IBM reported today that its researchers have drilled nano-sized holes, or nanopores, into microchips. When DNA strands are passed through the holes, the chips can sequence the genes.
Researchers said one of their challenges has been to figure out how to control the speed of the DNA strand's movement through the tiny nanopore. It needs to move slowly through the hole in order for sensors in the chip to be able to read the sequencing.
IBM reported that its scientists used a multi-layer nanostructure to surround the nanopore. The structure creates an electrical field inside the nanopore, which traps the DNA strand and should allow scientists to have minute control over the speed at which the strand moves through the hole.
Combining DNA with nanotechnology is an idea that's been getting some traction.
Just two months ago, IBM announced that it was using a combination of DNA molecules and nanotechnology to create tiny circuits that could form the basis of smaller, more powerful and energy-efficient computer chips that also are easier and cheaper to manufacture.

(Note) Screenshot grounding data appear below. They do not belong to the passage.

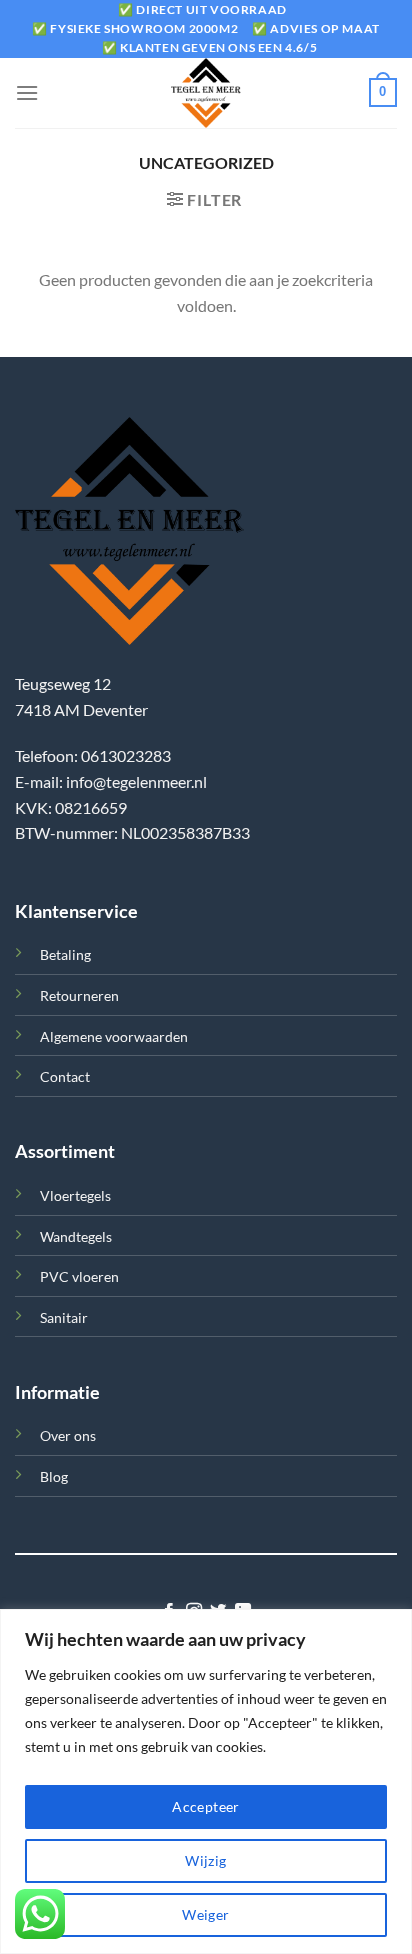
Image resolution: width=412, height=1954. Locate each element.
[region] (206, 1781)
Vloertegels (75, 1195)
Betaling (65, 954)
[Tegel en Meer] (206, 93)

The DNA molecules would serve as scaffolding on which carbon nanotubes could assemble themselves into precise patterns. IBM said the process could help chip manufacturers move from 45-nanometer processor technology to 22nm or smaller.
And last winter, researchers at MIT found a way to use a combination of nanotechnology and DNA to fight cancerous tumors. The university announced that a group of scientists there had developed sensors made out of carbon nanotubes that were wrapped in DNA. The sensors then were placed inside living cells to determine whether chemotherapy drugs were reaching their targets or attacking healthy cells.